About a year after the Jyllands-Posten Muhammad cartoons controversy in Denmark in 2006 the Swedish artist Lars Vilks published a drawing depicting Muhammad as a dog. This led to a death threat and a heated debate about artistic freedom and free speech.
The arrest a week ago of a woman who allegedly plotted to murder him has led to a renewed flurry of newspaper articles. Lars Linder, for instance, writes (in Swedish here) about the "necessity of defending the right to be stupid". In his view, what Vilks did was regrettable and artistically trite, but his right to do what he did, no matter how stupid, must be defended. Unavoidably, he quotes Voltaire.
Almost everyone (with an refreshing exception here, also in Swedish) seem to think of rights as a purely juridical problem - as if everyone had the right to do anything that's not illegal. Surprisingly few are ready to state in public that things that are right can be illegal and vice versa. To understand why, one needs to look at social dynamics. Laws are necessarily crude and inflexible, while moral norms are formed in ongoing social interactions which make them supple and sensitive to context. If we try to lead our lives merely according to standards of juridical correctness we will end up as stupid robots.
I have a legal right to blow cigarette smoke in the face of a person who hates cigarette smoke. Suppose that person gets hysterical and starts yelling at me, perhaps even looks ready to slap me. What should onlookers do? Enter the fray on my side to a man, cigarette in hand, so that we can all blow smoke in the person's face together, in solidarity, to defend our rights?
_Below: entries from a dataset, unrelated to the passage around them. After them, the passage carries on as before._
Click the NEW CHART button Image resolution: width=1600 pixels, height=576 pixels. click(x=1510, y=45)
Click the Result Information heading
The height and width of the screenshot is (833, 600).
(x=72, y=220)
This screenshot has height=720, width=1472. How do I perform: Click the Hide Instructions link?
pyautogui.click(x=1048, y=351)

In the wake of the Jyllands-Posten caricatures, several European newspapers made a point of publishing the caricatures to manifest support for the freedom of expression. By that logic, if I provoke a person to anger by insulting him, onlookers should start insulting him as well to defend my freedom of expression.
Please note that I’m not saying caricatures are wrong. A nasty caricature is a legitimate way for me to express my anger if I’m upset with a certain politician, institution or political system. But in these cases my anger precedes the caricature. I’m attacking something because of what I feel to be a legitimate cause. I am using the caricature as a weapon in an already ongoing struggle. Which is of course fine. Nothing wrong with that. But Vilks was not upset with Islam - or at least so I want to believe. The question then is: is it right for me to publish a nasty and insulting caricature without that anger, out of the blue, against a group of people who have never done me any harm whatsoever, just in order to prove some principle such as my ”right of expression”?
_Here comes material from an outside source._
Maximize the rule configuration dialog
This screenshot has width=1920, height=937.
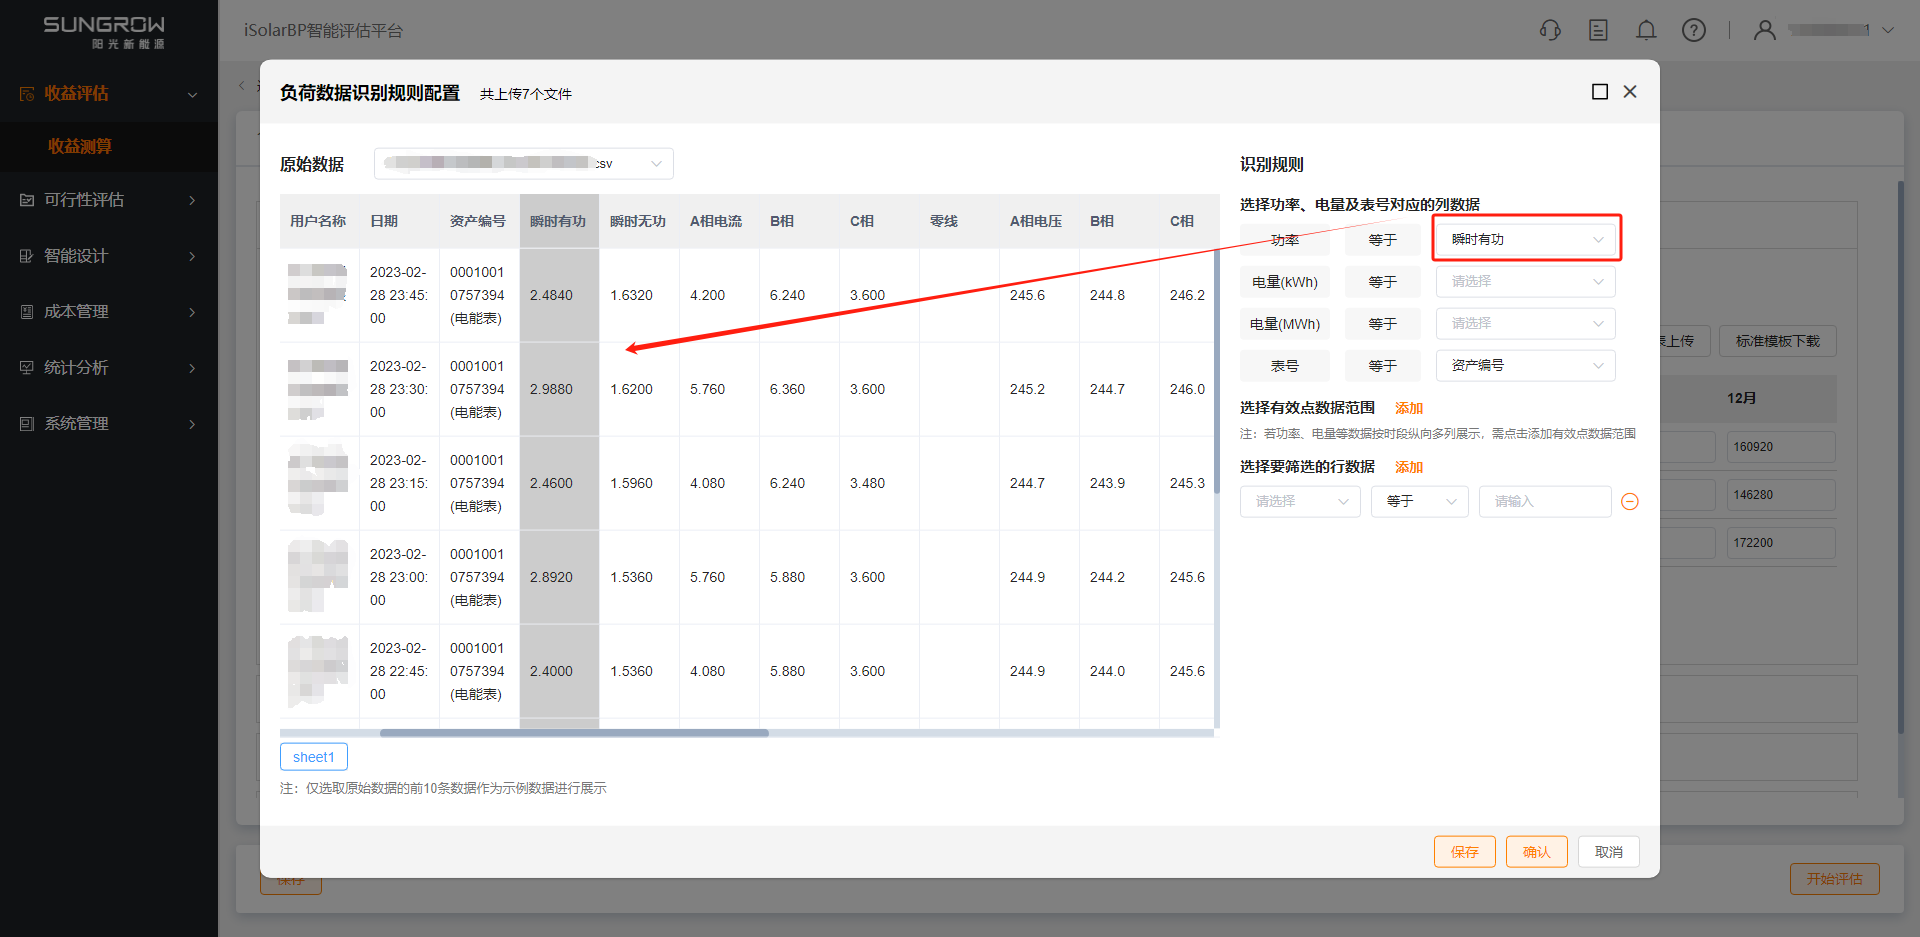(1600, 92)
Vilks may of course have been upset with something else - the political correctness of Swedish critics who failed to defend the freedom of expression of Jyllands-Posten perhaps. The structure we get would then be the following: A says you shouldn't provoke B, and C then provokes B solely for the purpose of trying to provoke A. The problem is that if you think that this is solely a quarrel between A and C, then you've forgotten that B is in fact human and not an instrument you can use as you please.
On the one hand there are laws and jurisprudence, on the other there are norms and social dynamics.
Here's a travesty of guess whom:
I don't share your anger, but I'm ready to die for your right to vent it.